The future of architecture is upon us, and thanks to a team of researchers led by Sasa Jokic and Petr Novikov, construction workers may soon be made obsolete. A team from the Institute for Advanced Architecture Catalonia (IAAC) is currently tackling the challenge of making “mini-builders”: drones that are capable of applying 3-D printing at a large, architectural scale.
While the minibuilder robots are original inventions, the idea of using robots to 3-D print architecture is not a new one, and many, including a team from Gensler Los Angeles, are exploring the usefulness of the technology. The idea dates back to 2008 when Caterpillar began funding Behrokh Khoshnevis of the University of Southern California.
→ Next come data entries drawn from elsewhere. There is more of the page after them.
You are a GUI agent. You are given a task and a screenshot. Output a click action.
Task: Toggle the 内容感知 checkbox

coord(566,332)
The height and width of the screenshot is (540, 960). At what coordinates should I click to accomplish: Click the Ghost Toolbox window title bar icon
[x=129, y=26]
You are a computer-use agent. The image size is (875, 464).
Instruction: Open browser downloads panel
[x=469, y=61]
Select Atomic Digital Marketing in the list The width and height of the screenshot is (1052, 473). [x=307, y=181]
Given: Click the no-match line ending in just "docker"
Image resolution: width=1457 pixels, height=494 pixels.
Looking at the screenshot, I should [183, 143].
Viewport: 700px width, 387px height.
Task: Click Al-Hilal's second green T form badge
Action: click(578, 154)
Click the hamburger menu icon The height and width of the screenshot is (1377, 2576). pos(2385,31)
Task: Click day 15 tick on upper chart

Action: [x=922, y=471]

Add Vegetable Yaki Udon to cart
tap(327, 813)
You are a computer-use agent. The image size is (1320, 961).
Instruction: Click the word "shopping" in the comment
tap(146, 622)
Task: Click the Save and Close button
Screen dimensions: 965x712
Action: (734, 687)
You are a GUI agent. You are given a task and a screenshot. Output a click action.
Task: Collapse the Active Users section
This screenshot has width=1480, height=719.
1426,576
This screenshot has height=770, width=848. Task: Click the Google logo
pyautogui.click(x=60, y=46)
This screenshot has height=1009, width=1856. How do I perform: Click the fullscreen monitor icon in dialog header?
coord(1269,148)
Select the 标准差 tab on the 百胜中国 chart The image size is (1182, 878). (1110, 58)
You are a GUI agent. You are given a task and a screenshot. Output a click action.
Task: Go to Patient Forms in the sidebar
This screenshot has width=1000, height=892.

These mini-builders are unique because of their relatively tiny size, which makes them easier to mass produce and much more convenient to haul places. Currently there are three robots that have been unveiled to the public by the IAAC team: the foundation robot, the grip robot, and the vacuum robot.
The foundation robot is equipped with tracks and a sensor to keep it in position and lays down the base of the structure for the other two robots to work on. Next, the grip robot actually attaches itself to the structure via rollers and is responsible for raising the printed structure vertically. Finally the vacuum robot utilizes suction cups to cling onto the surface of the structure and reinforces the walls.
The robots are currently working with concrete as a building material.